As described above, the drying apparatus according to the present invention allows the concentration of the gas introduced into the circulation blower and the exhaust blower to be reduced with the simple equipment configuration, thus simplifying an explosion proof system and significantly reducing equipment costs and running costs.

It should be understood, however, that there is no intention to limit the invention to the specific forms disclosed, but on the contrary, the invention is to cover all modifications, alternate constructions and equivalents falling within the spirit and scope of the invention as expressed in the appended claims.

Claims

1. A drying apparatus, comprising:

a plurality of drying chambers arranged in line through which a web with a coating film applied thereon travels to dry the coating film;

a supply system having in each drying chamber a circulation blower which supplies a dry air that is a mixture of a fresh air and part of exhaust gases circulated from the drying chambers; and

an exhaust system which exhausts the exhaust gas from each of the plurality of drying chambers,

wherein the exhaust system comprises:

a joining duct to which the exhaust gases from the plurality of drying chambers are joined;

an exhaust blower provided in the joining duct; and

a plurality of exhaust ducts provided in each drying chamber and having inlets at different positions in the drying chamber,

wherein the plurality of exhaust ducts form an independent exhaust passage comprising a duct for circulating the exhaust gas to the circulation blower, and a duct for directly feeding the exhaust gas to the joining duct.

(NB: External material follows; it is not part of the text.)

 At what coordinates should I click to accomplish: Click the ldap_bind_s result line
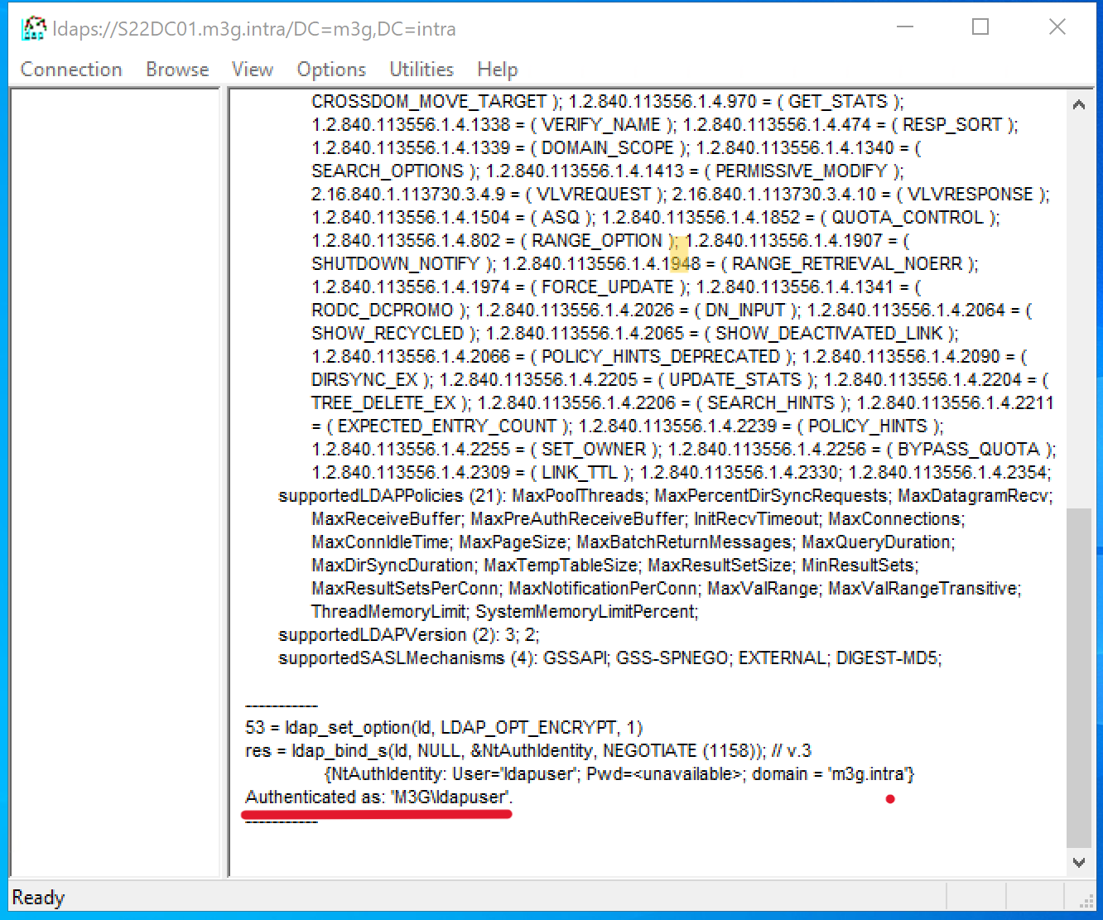pyautogui.click(x=528, y=751)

2. The drying apparatus as defined in claim 1, wherein the plurality of exhaust ducts comprises:

a first exhaust duct having an inlet at a low gas concentration area within the drying chamber; and

a second exhaust duct having an inlet at a high gas concentration area within the drying chamber,

wherein the exhaust gas of the first exhaust duct is circulated to the circulation blower, and the exhaust gas of the second exhaust duct is directly fed to the joining duct.

3. The drying apparatus as defined in claim 1, wherein the exhaust system further comprises:

a switching device to optionally switch communication targets of the exhaust gas in the plurality of exhaust ducts between the circulation blower and the joining duct; and

gas concentration meters provided to the plurality of exhaust ducts to meter gas concentrations,

wherein the switching device switches the communication targets of the exhaust gas between the circulation blower and the joining duct in accordance with metering results of the gas concentration meters, so that the exhaust gas in the exhaust duct having the inlet at the lower gas concentration area is circulated to the circulation blower.

4. The drying apparatus as defined in claim 2, wherein the exhaust system further comprises:

a switching device to optionally switch communication targets of the exhaust gas in the plurality of exhaust ducts between the circulation blower and the joining duct; and

gas concentration meters provided to the plurality of exhaust ducts to meter gas concentrations,

wherein the switching device switches the communication targets of the exhaust gas between the circulation blower and the joining ducts in accordance with metering results of the gas concentration meters, so that the exhaust gas in the exhaust duct having the inlet at the lower gas concentration area is circulated to the circulation blower.